Do you want to load up and get yourself to fry-up city? Want some Aliens action? Got you covered.

Do you want the wonder and terror of exploration, delving into the mysteries that Prometheus and Covenant gave you? Done.

Do you want to explore the political/business side of things, deal with the human element and face those willing to cast innocents into the fire into the name of profit? You’re sorted.

The Alien RPG lists all the equipment, ships, and foes you’ll need. From shady businessmen to soldiers, from nasty facehuggers to different xenomorphs appearing in the different movies, games and comics, the game lists everything that could be a potential threat to you and your team. You could go entire sessions without having to face off with an alien because there is so much a GM could throw at you. In fact, that’s another great use of the Cinematic and Campaign styles; if your players just want to dive in to alien shenanigans then Cinematic it is. If the group want to go the long way and build up to the reveal, then Campaign is the way to go. There is so much more that a group can do with this game that isn’t simply ‘oooh it’s dark-alien!- dead’.

The fact is, the game has taken most aspects of the Alien franchise and incorporated them into this game so that the majority of the franchise can be emulated. The timeline runs from 2023 (Peter Wayland’s Ted Talk) to 2180 (three years after the events of Aliens).  To be honest, there’s enough material to go beyond that and reach the outer years of Alien Resurrection if you really wanted to, as well as create your own version of events and situations.


In my game, I opted for the timeline surrounding Alien Isolation and the events leading up to the Sevastopol’s destruction. I ran a game of agents going after the Nostromo’s black box the USCSS Anesidora picked up and arriving at Sevastopol as things went wrong. The period between Alien and Aliens is my preferred time as it still holds that mystery and horror before the franchise classified and detailed the alien and it’s life cycle, which took away the unknown for me.

But that’s what’s great about the Alien RPG, you can use it however – and whenever – you want.

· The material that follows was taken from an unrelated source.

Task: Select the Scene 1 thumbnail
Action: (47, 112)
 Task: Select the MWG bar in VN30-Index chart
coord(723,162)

It’s designed so that you can take what you like, discard what you don’t like, and play it as you see fit. There’s no hard and fast rules as to how or when to run your game, and the system is really malleable and flexible so if you wanted to add something ‘out there’ - such as a Predator – you can easily do so.

The D6 pool system may not be to everyone’s liking and the starship combat system seems a little superfluous, but overall the game gives you everything you need to run a dark, mysterious science fiction game. As I said earlier, even if you got tired of using the franchise elements you can use this system for any kind of science fiction RPG you can imagine, using the rules for any other kind of campaign. You can even drop the Stress rules, if you want to just go pure gung-ho action movie, and it works fine. There’s a lot you can do with the system and the options the rulebook gives you.

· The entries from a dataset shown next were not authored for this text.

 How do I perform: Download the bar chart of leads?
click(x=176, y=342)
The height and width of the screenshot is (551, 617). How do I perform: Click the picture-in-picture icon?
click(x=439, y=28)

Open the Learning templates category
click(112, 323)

So – my favourite franchise, my favourite hobby and my favourite publisher coming together, creating a game in a universe I love using a system I got a lot of use out of in Coriolis? It’s a foregone conclusion that I was going to love this game. I put it on a pedestal and I had my expectations and, for the most part, Fria Ligan met them. They’ve taken the horror, mystery, action and overall terror of the Alien franchise and somehow managed to put it into the pages of this rulebook. It’s an incredible job.

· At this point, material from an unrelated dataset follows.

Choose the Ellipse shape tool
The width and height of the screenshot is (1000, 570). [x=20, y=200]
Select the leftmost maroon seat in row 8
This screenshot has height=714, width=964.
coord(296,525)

Yes, I have my issues with elements of the franchise but they’re not in the rulebook to be enforced, just to be utilised. If you played in my game of the Alien RPG I’d ask you to watch Alien and play Alien Isolation beforehand, because that’s the kind of atmosphere I’d go for; however, before any of that happened I’d explore the corporations, do some games in the seedy backstreets of the settlements, go for that cyberpunk vibe. Then I’d throw in the overall story, start to hint at the alien and then introduce it in to the mix. Not the Bloodburster, not the Neomorph, but the original 1979 movie creature you couldn’t see in the shadows.

Because the Alien RPG allows you to do that.

And that’s why I love it.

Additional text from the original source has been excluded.